L’évaluation doit s’effectuer en classe devant les apprenants, par le superviseur ou l’inspecteur. Franchement, je n’ai aucune crainte pour mes collègues mais dans le fait de ne pas mettre l’enseignant dans de bonnes conditions et lui offrir tous les supports possibles.
- Depuis quelques années, les enseignants organisent des grèves sans réussir à paralyser le secteur et faire plier le département. De quoi vous plaignez-vous exactement ?
- Les enseignants se plaignent d’être lésés. Ils dépensent toute leur énergie sans quasiment aucune contrepartie. Lésés par les maigres salaires, lésés par le retard des indemnités, lésés par le manque de considération du département et de la société même. Ils se plaignent du manque de formations continues et de recyclages qui pourraient résoudre ce bras de fer de l’évaluation. Ils se plaignent parce qu’ils sont marginalisés par les autres acteurs de la société, ils se plaignent de l’insécurité dans les écoles, ils se plaignent, ils se plaignent… et la liste est hélas très longue.
- En réaction à votre sortie, le ministère s’est dit disposé, semble-t-il, à ouvrir un dialogue franc avec les syndicats. Comment avez-vous réagi à cette proposition ?
- Le sit-in du 10 février 2021 organisé devant la présidence par la CEF a fait évoluer la vision générale du ministre vis-à-vis du travail syndical, de son efficacité et de son influence. On a ouvert la porte à des rencontres et des réunions… mais pas un dialogue, car qui dit dialogue dit plan d’action ou feuille de route déterminée et signée par les parties prenantes.
- Réagissant à votre dernière sortie, le conseiller en communication du ministère a déclaré que le département a débloqué plus de 14 milliards d’ouguiyas pour améliorer les conditions de travail et de vie des enseignants. Cette décision ne vous satisfait-elle pas ? La manne n’est-elle pas arrivée dans vos assiettes ?
- Cette somme est spécifiquement destinée aux salaires des fonctionnaires de l’enseignement fondamental et secondaire et non à l’amélioration des conditions de travail et d’existence des enseignants. La preuve est qu’il n’y a pas eu d’amélioration des conditions morales et matérielles, surtout celles d’existence et de travail.
- Dans son discours à la Nation, lors de la Fête de l’Indépendance, le président de la République a annoncé une augmentation et une généralisation des primes et indemnités des enseignants. Que voulez-vous de plus ?
- Nous louons considérablement les augmentations décidées par le président de la République et nous demandons à ce que ces augmentations se généralisent à tout le département.
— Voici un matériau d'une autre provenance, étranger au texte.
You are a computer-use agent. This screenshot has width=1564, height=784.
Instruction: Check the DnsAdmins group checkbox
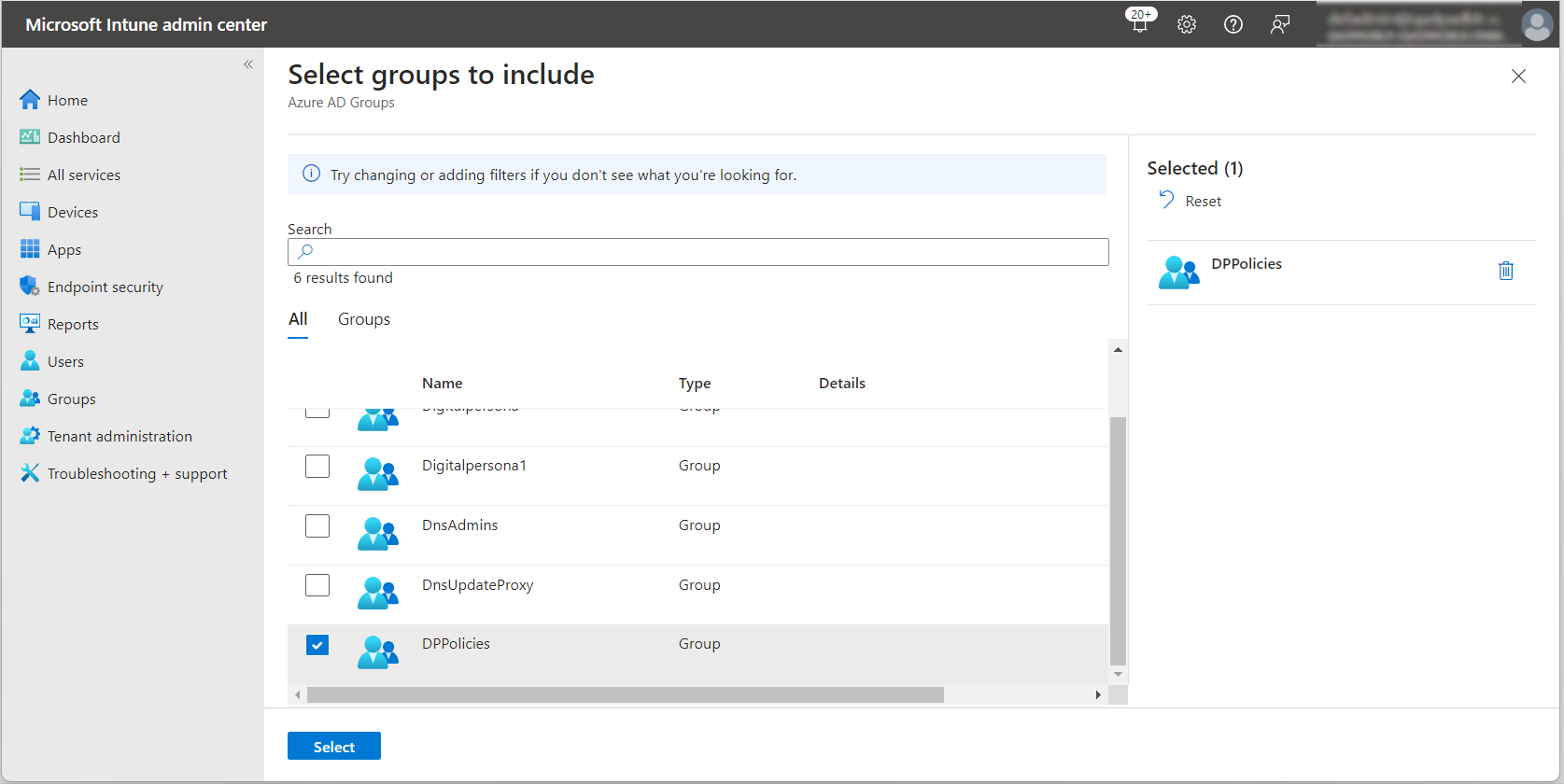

Le Président doit accorder une augmentation sensible, réfléchir au rôle et à la place de l’enseignant et le comparer aux autres fonctionnaires plus payés et moins rentables…Il doit s’inspirer de la chancelière allemande, madame Angela Merkel, et du Premier ministre malaisien.
- Que pensez-vous de la réforme de l’enseignement décidé par le département ? Etes-vous satisfait de la composition de la commission mise en place à cet effet ? Les syndicats y sont-ils représentés ?
- C’est une réforme prometteuse si les autorités supérieures du pays interviennent afin de sauver la situation et assurer la poursuite de l’éducation de nos enfants dans de meilleures conditions. Cependant nous sommes déçus du fait que le département ait exclu des syndicats actifs et refusé leur participation à l’atelier sur la réforme. Nous sommes déçus, encore, de n’être pas membres du Conseil Supérieur de l’Éducation (CSE). Cette marginalisation des enseignants pourrait pousser la CEF à ne pas participer aux états généraux de l’enseignement prévus prochainement.
- Lors de la campagne présidentielle de 2019, le président Ghazwani s’est engagé à mettre en place une « école républicaine ». Comment avez-vous réagi à cette initiative ? Qu’en attendez-vous ?
- C’est là aussi une initiative louable à valoriser. Cette valorisation ne peut se faire que par des financements nationaux et non pas extérieurs. Et que tous les responsables et hautes autorités de l’État envoient obligatoirement leurs enfants dans les écoles publiques, en s’abstenant de politiser l’idée de l’école républicaine. Cette école républicaine est la seule qui peut rassembler et unir toutes les composantes de notre pays, garantissant un avenir meilleur aux futures générations.